Which of the following is the BEST statement for the engineer to take into consideration?

A. Single-tenancy is often more expensive and has less efficient resource utilization. Multitenancy may increase the risk of cross-customer exposure in the event of service vulnerabilities.

B. The managed service provider should outsource security of the platform to an existing cloud company. This will allow the new log service to be launched faster and with well-tested security controls.

C. Due to the likelihood of large log volumes, the service provider should use a multitenancy model for the data storage tier, enable data deduplication for storage cost efficiencies, and encrypt data at rest.

D. The most secure design approach would be to give customers on-premises appliances, install agents on endpoints, and then remotely manage the service via a VPN.

Answer 1

The best statement for the log aggregation service design is to recognize that single-tenancy ensures better security at a higher cost, while multitenancy is cost-effective but increases risk without robust isolation.

Step-by-step explanation:

Considerations for Log Aggregation Service Design

When designing a log aggregation service, especially one that handles sensitive entries from both on-premises and cloud-based infrastructure, it is crucial to consider the security and isolation aspects of the service. Taking the engineer's decision into consideration, the best statement to reflect on is that:

• Single-tenancy is often more expensive and has less efficient resource utilization. Multitenancy may increase the risk of cross-customer exposure in the event of service vulnerabilities.
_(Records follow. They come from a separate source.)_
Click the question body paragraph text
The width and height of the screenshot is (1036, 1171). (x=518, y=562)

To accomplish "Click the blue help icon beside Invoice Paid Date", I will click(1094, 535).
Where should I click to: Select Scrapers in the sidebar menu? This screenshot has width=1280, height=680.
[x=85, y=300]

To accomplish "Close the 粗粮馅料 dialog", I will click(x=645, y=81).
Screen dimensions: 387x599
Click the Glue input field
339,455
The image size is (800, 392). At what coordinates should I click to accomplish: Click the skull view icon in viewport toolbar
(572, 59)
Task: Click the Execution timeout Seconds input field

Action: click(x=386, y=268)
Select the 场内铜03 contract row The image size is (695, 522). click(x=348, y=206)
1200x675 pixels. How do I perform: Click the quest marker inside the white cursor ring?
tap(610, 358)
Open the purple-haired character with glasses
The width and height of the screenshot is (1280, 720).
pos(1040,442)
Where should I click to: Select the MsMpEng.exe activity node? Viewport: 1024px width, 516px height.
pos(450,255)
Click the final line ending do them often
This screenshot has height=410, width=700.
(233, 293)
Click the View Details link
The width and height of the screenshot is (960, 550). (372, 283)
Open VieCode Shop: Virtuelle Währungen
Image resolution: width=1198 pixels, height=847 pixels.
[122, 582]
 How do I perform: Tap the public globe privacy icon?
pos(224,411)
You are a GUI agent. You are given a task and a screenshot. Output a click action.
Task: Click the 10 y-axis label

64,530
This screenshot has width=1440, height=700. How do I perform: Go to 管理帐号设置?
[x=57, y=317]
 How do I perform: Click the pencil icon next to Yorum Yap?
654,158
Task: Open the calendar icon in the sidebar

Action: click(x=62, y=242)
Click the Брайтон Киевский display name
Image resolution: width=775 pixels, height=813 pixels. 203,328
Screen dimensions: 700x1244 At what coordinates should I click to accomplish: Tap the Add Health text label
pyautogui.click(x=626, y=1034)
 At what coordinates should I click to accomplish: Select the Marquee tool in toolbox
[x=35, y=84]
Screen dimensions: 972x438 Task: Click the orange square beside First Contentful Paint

This statement acknowledges both the economic and security implications of the architecture choice. While multitenancy can indeed be more cost-efficient due to shared resources, it also has higher risks if not implemented with robust isolation mechanisms. Conversely, a single-tenant architecture is typically more secure since each customer's data is kept separate, but this comes at a higher cost and potential underutilization of resources. Therefore, a balanced approach that ensures secure multitenancy with data isolation and strong access controls could be optimal.

It is also significant for the service to implement strong security measures such as encryption at rest and during transit, along with regular security audits and monitoring to mitigate risks. Considering multitenancy, measures to prevent data leakage between tenants are essential, possibly supplemented by using virtual private clouds (VPC) for additional isolation.